I remember Epernay as quite lively – that is, everyone we met was vivacious — but objectively Epernay was not at all crowded.
Châlons, down the traditional invasion route from Epernay, shares in common with a lot of Northern French towns what a science fiction writer might call “The Armentieres Paradox.” No doubt there is a modern Châlons with 3 or 4 Starbucks locations and a row of fine restaurants near the university, a couple of multiplex theaters and several streets for boutique shopping, three or four well-heeled suburbs, and an outer ring of malls and car dealerships. But we never saw this side of France, not in Armentieres and not in Châlons. Instead we invariably drove to some dominant gothic spire and parked.
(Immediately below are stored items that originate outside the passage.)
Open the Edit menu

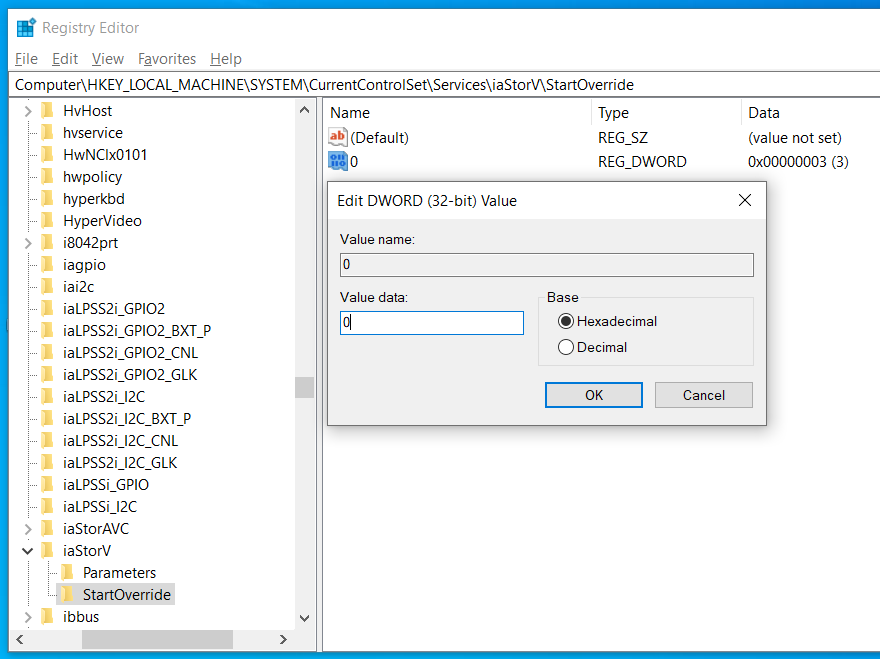coord(64,58)
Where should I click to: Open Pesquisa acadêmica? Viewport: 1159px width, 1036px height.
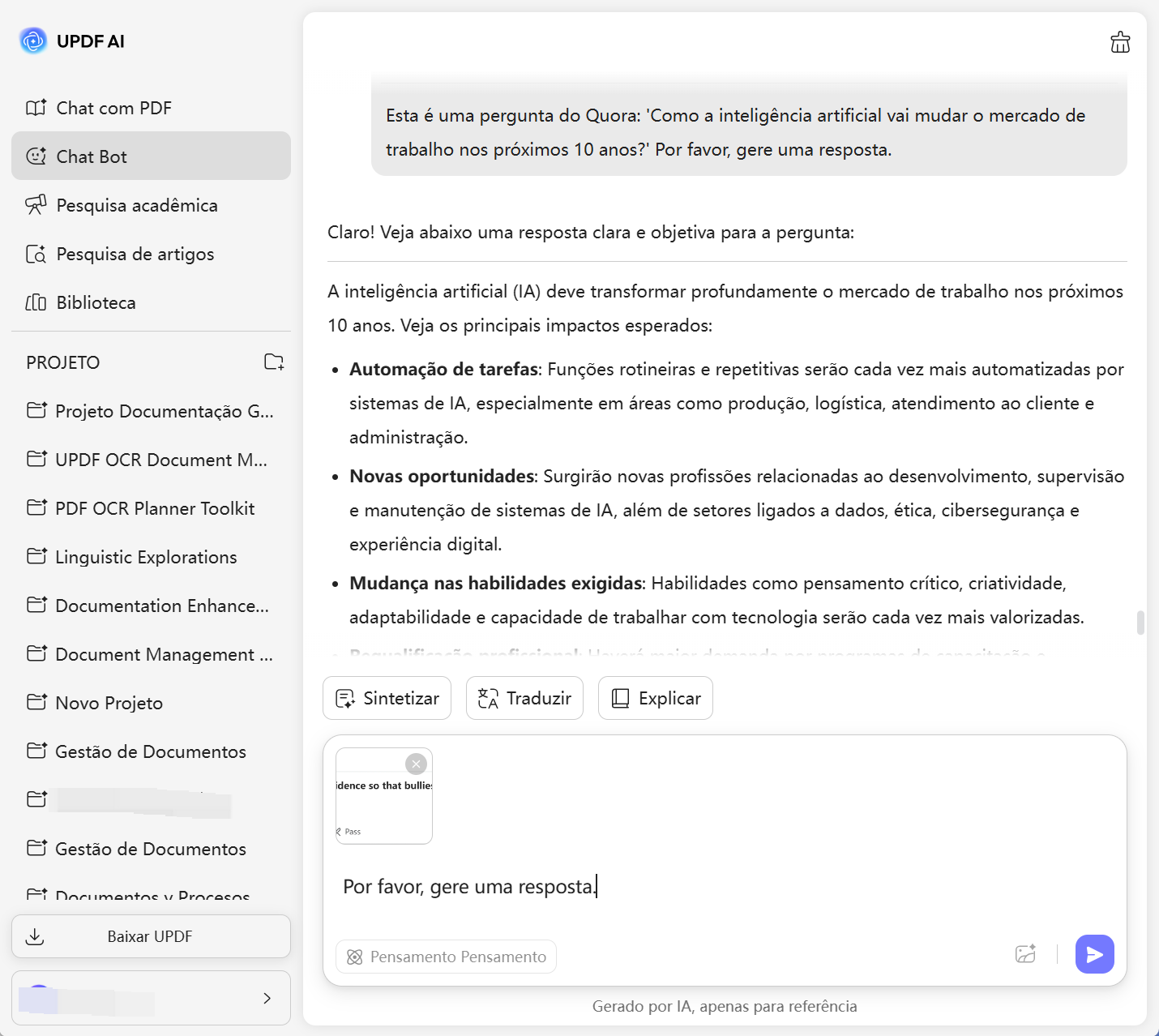tap(136, 205)
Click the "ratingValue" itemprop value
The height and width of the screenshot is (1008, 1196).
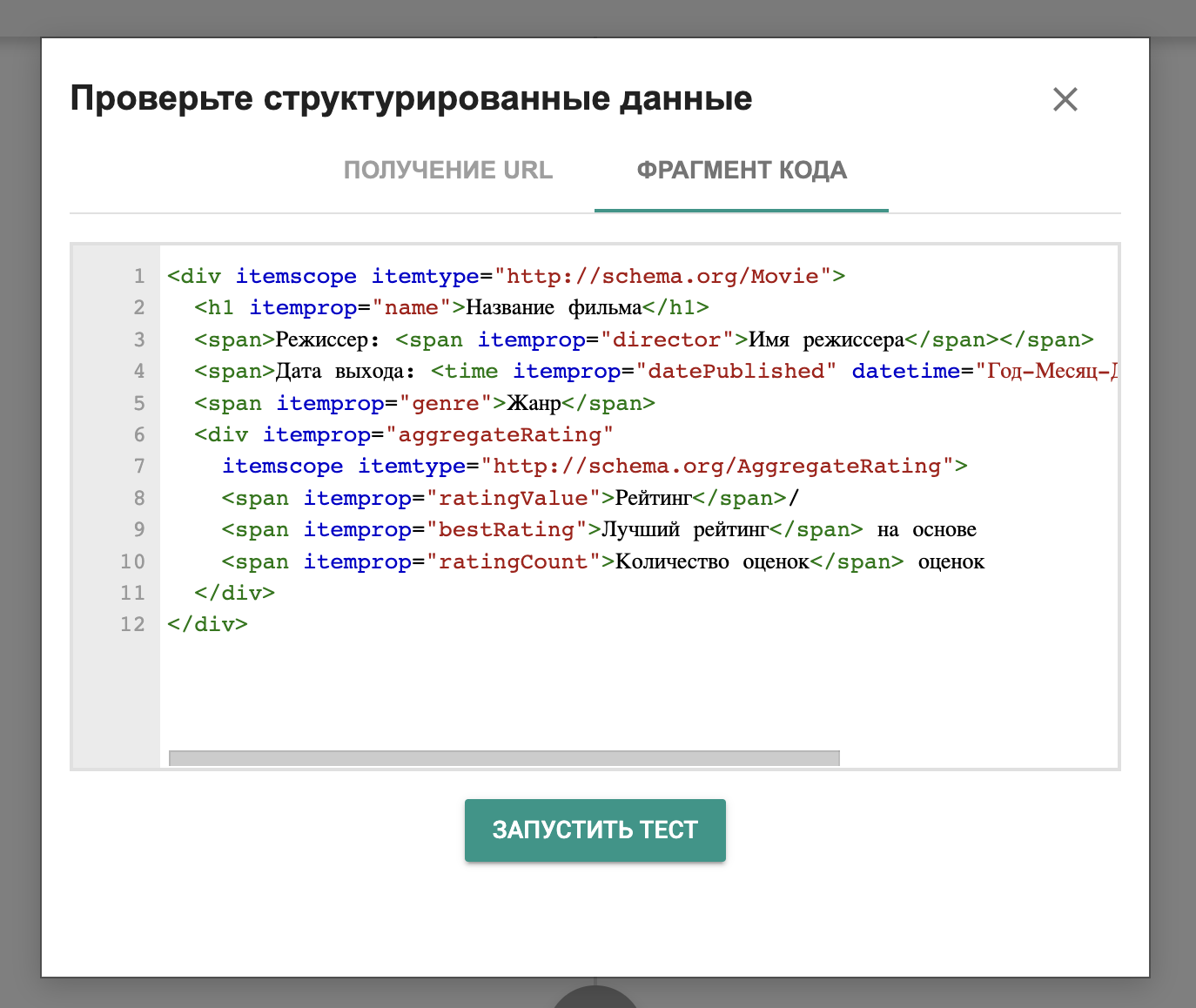(513, 499)
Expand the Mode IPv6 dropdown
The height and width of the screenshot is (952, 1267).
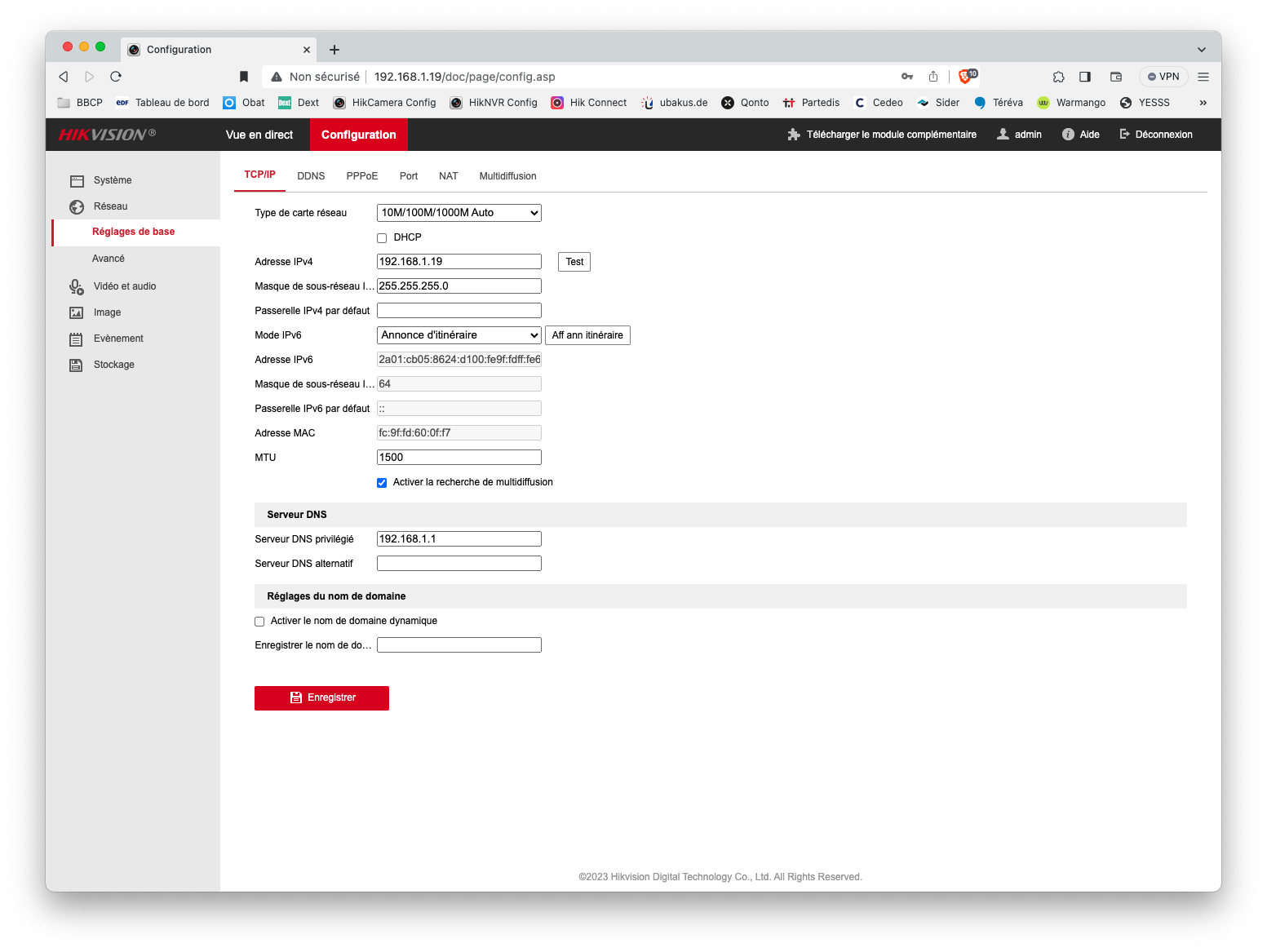tap(459, 335)
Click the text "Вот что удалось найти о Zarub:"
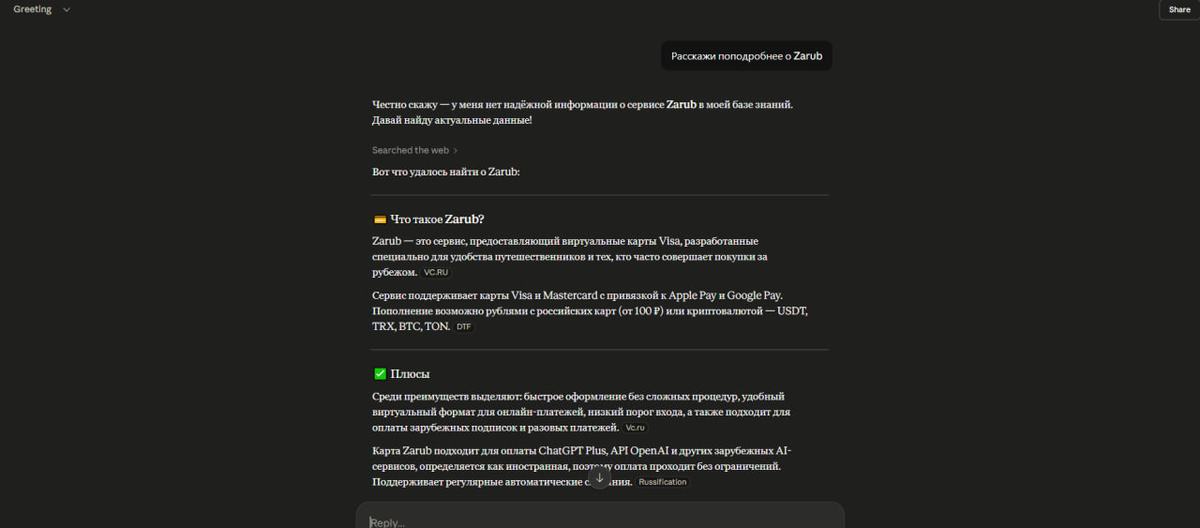Viewport: 1200px width, 528px height. pos(446,172)
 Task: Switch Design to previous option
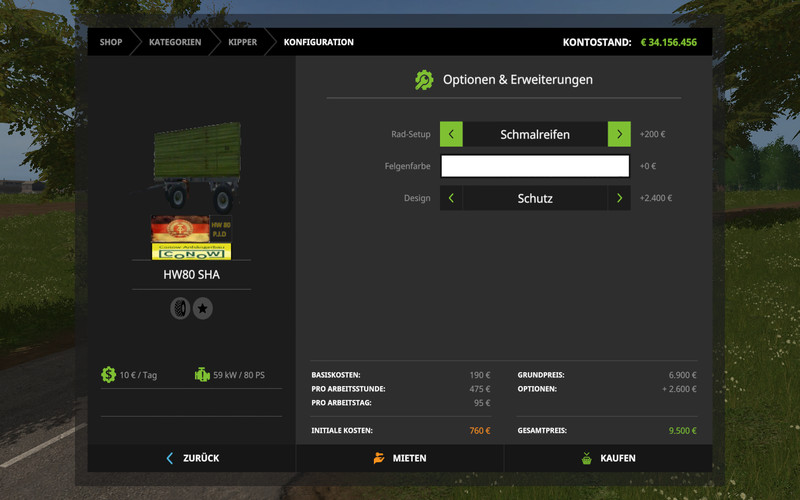(x=451, y=198)
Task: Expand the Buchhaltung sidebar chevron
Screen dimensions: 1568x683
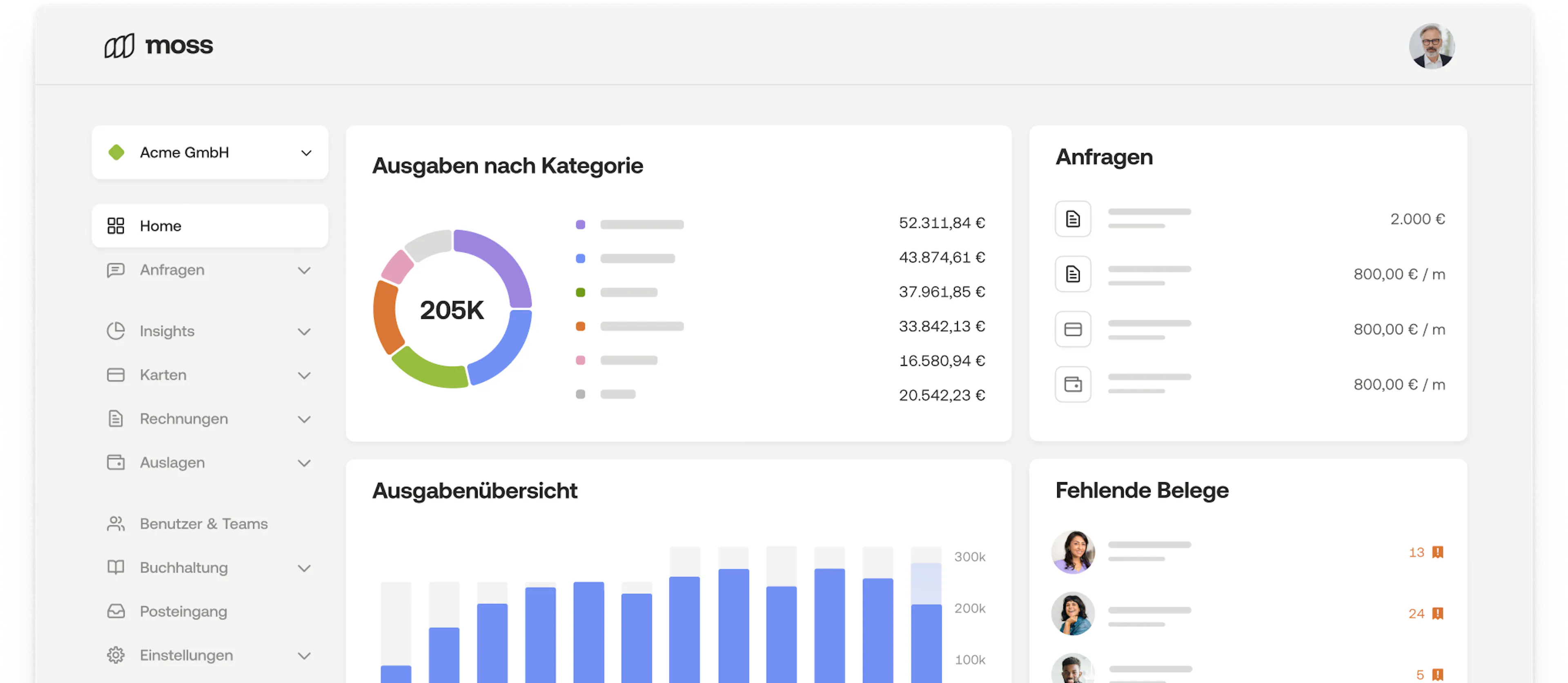Action: (x=304, y=567)
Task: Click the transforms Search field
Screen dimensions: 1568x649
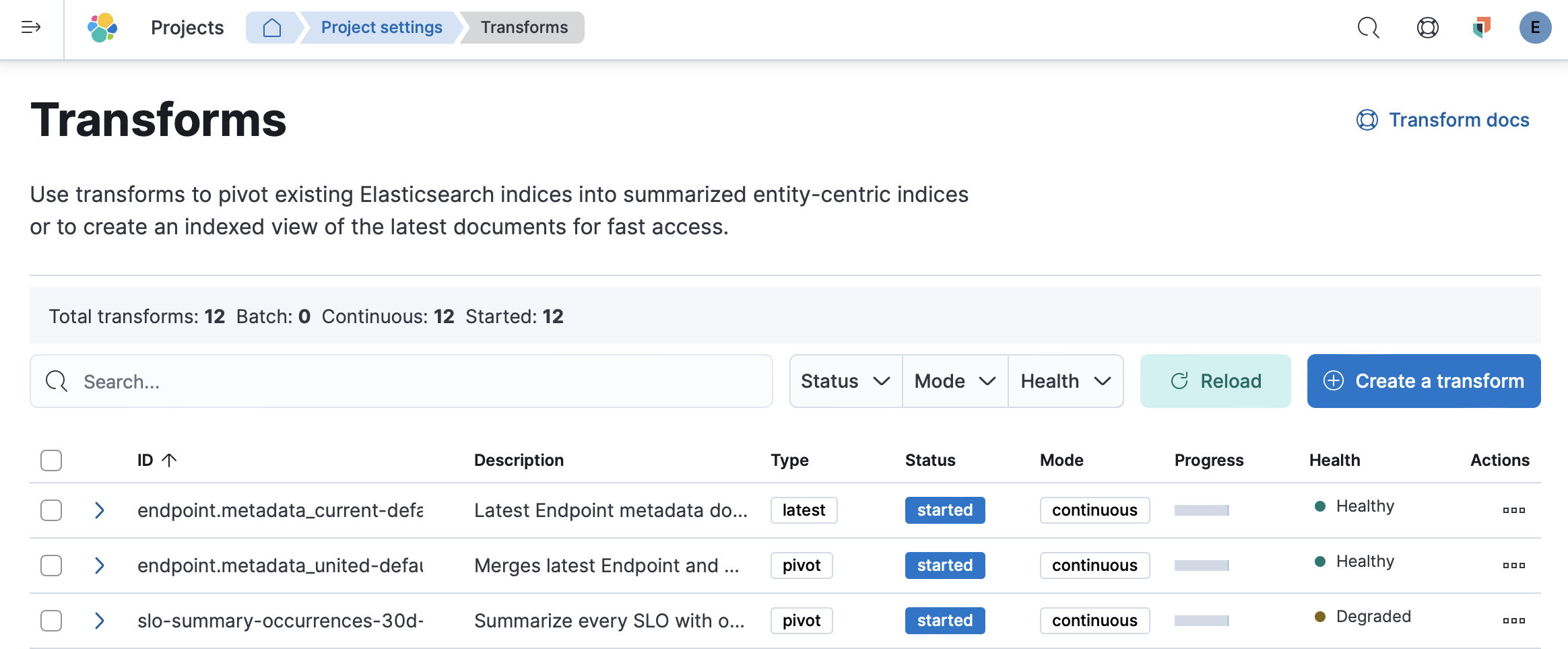Action: 401,381
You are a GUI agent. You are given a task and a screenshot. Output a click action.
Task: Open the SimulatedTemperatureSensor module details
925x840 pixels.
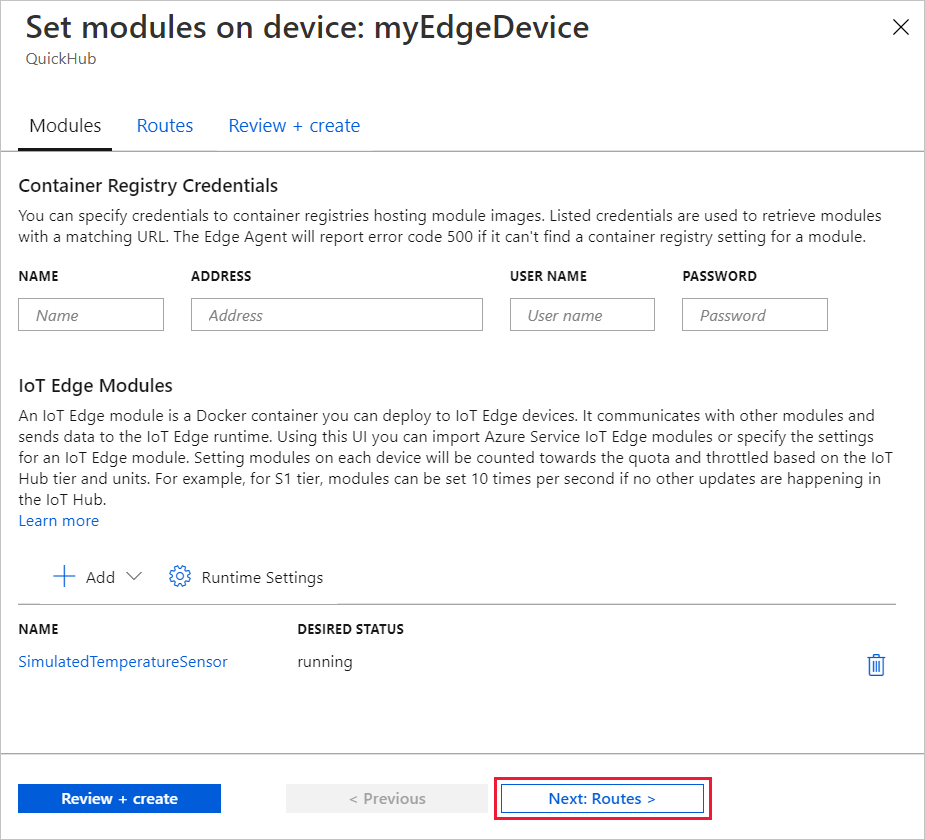[123, 661]
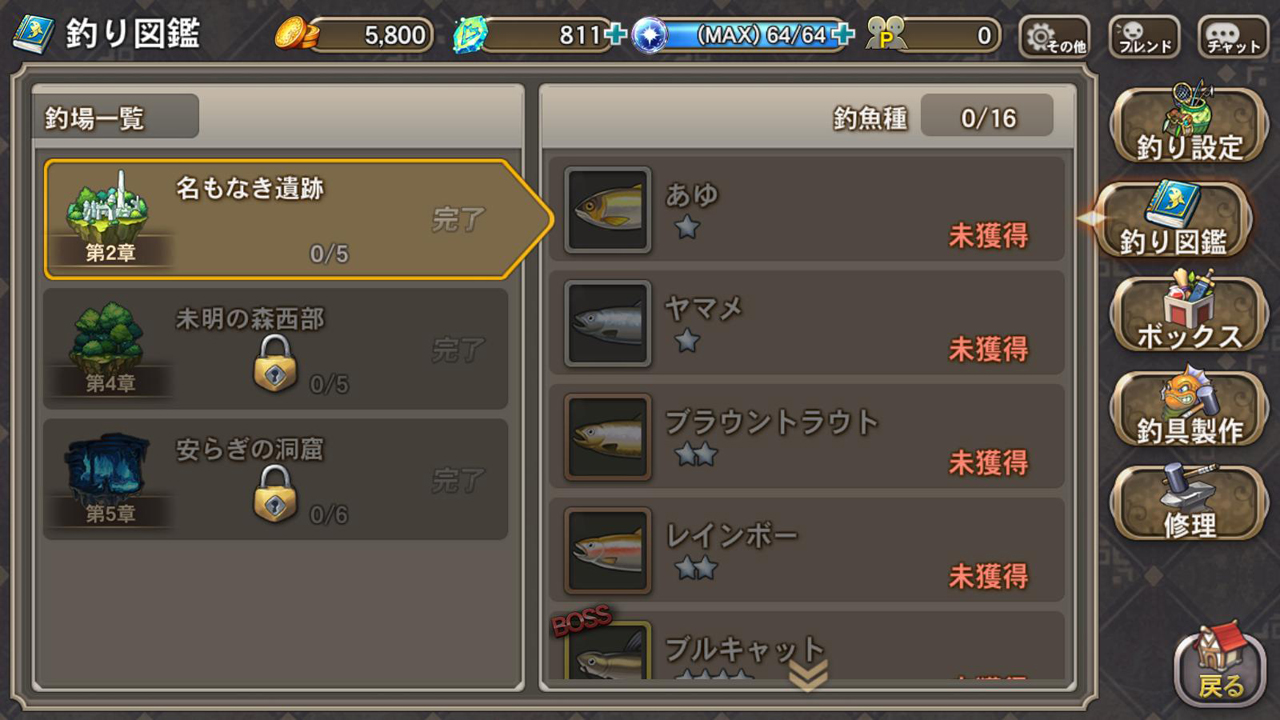Tap the lock on 安らぎの洞窟
The image size is (1280, 720).
pyautogui.click(x=275, y=493)
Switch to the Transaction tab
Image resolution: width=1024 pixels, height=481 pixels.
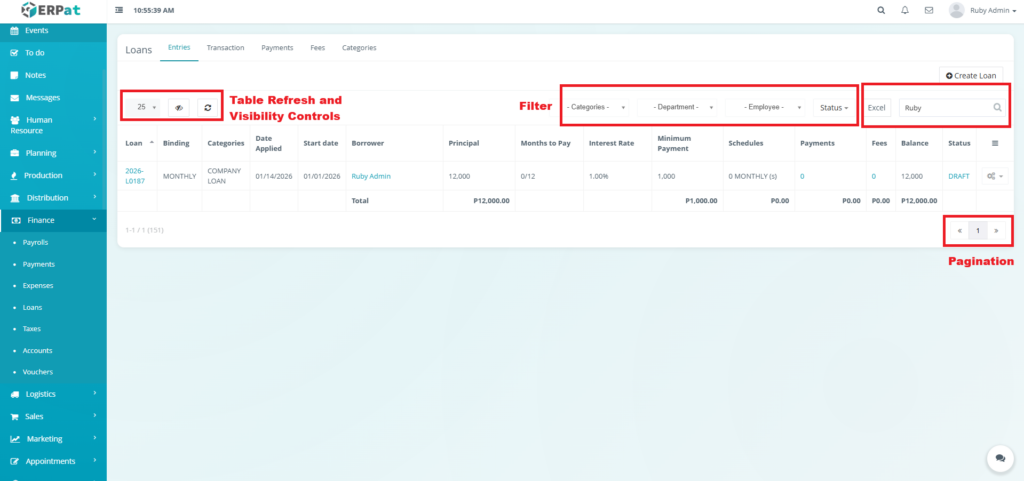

Châlons has two of these stupendous monuments. The first we encountered was Notre-Dame-en-Vaux, stuffed into a modern vehicular intersection like the stake in a vampire’s heart. We were late in the day and the basilica was closed, and we were very, very sorry, because this was no medieval afterthought. It was a ship-of-the-line among basilicas, its construction having begun in 1157 and finished in 1217.
We walked toward the Grand Place and the cathedral. Châlons was successfully old. It desperately calls for a closer look.
Châlons, or at least this part of it, closed before sunset, except for the astonishing revels of a squad of French Marines, their girlfriends and some hangers-on at the only café that was still open in the Grand Place. Whatever we had to drink was unmemorable and too warm, and we quickly realized the kitchen staff was consumed by the Rabelaisian task of keeping the Marines supplied; it would take hours for us to be served. We left.
We had reservations in the basically nonexistent village of Marre, 12 km from Verdun. That was why we had come to France in the first place. It was time to go there.